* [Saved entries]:
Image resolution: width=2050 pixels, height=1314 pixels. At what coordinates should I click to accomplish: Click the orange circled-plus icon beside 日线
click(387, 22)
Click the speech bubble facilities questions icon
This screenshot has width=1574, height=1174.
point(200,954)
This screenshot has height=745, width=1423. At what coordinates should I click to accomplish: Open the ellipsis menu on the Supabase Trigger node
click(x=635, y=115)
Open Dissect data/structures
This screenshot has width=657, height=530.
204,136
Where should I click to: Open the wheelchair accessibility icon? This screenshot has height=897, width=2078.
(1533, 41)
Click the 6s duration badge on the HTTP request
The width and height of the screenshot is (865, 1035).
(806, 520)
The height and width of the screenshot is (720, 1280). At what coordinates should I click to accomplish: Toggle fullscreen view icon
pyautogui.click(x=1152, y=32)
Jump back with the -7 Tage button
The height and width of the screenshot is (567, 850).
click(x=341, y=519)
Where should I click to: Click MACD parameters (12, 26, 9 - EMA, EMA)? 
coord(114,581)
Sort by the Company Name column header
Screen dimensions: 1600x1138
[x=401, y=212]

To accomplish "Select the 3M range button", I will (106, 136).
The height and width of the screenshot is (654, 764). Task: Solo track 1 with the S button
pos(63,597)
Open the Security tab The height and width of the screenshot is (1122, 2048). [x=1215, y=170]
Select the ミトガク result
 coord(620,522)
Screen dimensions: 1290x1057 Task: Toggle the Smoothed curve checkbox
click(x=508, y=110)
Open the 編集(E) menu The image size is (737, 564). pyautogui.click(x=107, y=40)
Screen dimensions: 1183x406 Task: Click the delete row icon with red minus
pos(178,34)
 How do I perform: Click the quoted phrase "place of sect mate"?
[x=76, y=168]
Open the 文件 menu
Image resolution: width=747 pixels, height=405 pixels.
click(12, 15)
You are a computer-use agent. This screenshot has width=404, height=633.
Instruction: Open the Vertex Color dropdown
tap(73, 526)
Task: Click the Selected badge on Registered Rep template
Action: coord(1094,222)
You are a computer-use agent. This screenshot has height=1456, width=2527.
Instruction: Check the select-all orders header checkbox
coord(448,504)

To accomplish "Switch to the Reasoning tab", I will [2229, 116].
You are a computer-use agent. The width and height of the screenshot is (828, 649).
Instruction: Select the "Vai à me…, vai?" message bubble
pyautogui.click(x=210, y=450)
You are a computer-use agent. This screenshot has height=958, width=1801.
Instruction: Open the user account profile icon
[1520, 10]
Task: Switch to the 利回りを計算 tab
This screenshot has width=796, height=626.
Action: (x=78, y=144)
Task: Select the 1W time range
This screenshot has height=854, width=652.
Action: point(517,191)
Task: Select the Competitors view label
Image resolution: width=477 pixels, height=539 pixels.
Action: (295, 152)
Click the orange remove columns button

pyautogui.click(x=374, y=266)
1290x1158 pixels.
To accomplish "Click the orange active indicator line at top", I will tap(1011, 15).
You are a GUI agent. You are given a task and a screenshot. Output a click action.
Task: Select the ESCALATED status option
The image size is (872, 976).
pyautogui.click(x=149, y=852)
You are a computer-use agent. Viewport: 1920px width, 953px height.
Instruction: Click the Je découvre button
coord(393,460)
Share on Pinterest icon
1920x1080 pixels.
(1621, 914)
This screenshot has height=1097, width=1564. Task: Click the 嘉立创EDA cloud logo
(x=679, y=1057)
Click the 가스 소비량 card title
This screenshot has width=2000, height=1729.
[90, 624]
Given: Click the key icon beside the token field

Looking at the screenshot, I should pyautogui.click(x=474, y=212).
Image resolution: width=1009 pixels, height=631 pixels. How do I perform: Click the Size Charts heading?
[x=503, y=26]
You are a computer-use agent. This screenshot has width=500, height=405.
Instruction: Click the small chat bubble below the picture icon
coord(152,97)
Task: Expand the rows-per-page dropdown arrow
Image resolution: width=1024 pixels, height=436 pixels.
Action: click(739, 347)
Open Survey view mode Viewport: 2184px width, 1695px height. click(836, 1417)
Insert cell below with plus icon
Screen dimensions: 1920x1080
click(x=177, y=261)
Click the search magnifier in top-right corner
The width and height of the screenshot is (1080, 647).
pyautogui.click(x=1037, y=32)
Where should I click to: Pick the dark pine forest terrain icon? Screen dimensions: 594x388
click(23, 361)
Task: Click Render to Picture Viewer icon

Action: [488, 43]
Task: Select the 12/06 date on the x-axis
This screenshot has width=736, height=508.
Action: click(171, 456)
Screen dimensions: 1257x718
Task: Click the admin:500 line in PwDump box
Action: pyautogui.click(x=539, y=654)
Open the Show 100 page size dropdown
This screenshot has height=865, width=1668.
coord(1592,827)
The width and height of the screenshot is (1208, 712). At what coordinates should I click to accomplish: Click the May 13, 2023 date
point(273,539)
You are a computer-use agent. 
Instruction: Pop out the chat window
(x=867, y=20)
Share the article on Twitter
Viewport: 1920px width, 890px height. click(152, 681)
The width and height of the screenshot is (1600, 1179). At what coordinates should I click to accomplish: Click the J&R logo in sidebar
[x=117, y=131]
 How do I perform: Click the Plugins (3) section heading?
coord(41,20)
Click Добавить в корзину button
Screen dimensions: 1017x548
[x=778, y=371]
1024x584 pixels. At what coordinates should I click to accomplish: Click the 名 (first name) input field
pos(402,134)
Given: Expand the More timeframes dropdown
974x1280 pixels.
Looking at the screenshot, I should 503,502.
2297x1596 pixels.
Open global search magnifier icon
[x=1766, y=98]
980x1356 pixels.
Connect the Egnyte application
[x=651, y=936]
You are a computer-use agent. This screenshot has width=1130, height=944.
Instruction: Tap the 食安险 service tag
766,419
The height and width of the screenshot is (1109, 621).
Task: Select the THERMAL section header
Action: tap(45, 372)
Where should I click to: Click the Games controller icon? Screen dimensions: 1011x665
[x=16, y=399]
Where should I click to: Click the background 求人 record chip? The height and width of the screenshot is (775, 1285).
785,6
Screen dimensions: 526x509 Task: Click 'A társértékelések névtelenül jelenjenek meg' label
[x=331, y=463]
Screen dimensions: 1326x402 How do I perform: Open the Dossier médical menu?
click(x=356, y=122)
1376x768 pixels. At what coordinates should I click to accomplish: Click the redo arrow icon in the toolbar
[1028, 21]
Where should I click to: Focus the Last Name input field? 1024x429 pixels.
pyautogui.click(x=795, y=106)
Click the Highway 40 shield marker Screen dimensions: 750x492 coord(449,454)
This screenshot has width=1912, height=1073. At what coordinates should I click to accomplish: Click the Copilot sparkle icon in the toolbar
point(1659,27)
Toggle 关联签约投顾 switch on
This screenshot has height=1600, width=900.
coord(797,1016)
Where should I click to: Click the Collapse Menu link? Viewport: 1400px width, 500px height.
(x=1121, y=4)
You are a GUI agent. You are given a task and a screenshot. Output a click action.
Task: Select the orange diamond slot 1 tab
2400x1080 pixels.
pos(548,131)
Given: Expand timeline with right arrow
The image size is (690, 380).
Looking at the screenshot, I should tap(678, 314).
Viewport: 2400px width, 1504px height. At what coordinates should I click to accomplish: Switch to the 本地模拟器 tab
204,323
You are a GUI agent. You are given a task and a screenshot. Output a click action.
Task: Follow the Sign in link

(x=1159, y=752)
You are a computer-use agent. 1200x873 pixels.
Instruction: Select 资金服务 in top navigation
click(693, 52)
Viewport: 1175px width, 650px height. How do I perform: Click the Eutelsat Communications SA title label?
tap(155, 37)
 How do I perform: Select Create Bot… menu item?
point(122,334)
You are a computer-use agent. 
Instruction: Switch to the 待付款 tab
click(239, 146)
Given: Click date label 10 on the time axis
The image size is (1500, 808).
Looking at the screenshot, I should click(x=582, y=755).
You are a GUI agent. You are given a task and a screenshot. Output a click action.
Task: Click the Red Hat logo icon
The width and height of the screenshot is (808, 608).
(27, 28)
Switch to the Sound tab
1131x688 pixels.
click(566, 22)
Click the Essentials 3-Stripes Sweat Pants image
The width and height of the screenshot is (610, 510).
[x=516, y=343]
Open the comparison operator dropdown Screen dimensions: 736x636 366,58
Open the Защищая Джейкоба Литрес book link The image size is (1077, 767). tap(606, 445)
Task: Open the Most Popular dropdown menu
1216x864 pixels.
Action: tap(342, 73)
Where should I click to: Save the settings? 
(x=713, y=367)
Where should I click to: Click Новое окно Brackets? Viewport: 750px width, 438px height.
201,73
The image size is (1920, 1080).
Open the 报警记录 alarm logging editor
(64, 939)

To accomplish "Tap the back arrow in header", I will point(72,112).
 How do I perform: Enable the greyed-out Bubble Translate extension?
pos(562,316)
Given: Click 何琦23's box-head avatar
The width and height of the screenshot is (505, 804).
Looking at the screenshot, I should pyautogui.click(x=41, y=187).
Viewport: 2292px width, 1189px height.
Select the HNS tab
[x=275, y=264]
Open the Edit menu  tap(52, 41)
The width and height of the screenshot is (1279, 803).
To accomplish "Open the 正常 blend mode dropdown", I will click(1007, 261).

* [WORK TO COMPLETE]: Arrange the lines of the records from the line containing "Task: Expand the rows-per-page dropdown arrow" through the line containing "point(273,539)" as a JSON list of strings, one string per line, leaving out any blank lines.

* [SOLUTION TO THIS EXERCISE]:
[
  "Task: Expand the rows-per-page dropdown arrow",
  "Image resolution: width=1024 pixels, height=436 pixels.",
  "Action: click(739, 347)",
  "Open Survey view mode Viewport: 2184px width, 1695px height. click(836, 1417)",
  "Insert cell below with plus icon",
  "Screen dimensions: 1920x1080",
  "click(x=177, y=261)",
  "Click the search magnifier in top-right corner",
  "The width and height of the screenshot is (1080, 647).",
  "pyautogui.click(x=1037, y=32)",
  "Where should I click to: Pick the dark pine forest terrain icon? Screen dimensions: 594x388",
  "click(23, 361)",
  "Task: Click Render to Picture Viewer icon",
  "Action: [488, 43]",
  "Task: Select the 12/06 date on the x-axis",
  "This screenshot has width=736, height=508.",
  "Action: click(171, 456)",
  "Screen dimensions: 1257x718",
  "Task: Click the admin:500 line in PwDump box",
  "Action: pyautogui.click(x=539, y=654)",
  "Open the Show 100 page size dropdown",
  "This screenshot has height=865, width=1668.",
  "coord(1592,827)",
  "The width and height of the screenshot is (1208, 712). At what coordinates should I click to accomplish: Click the May 13, 2023 date",
  "point(273,539)"
]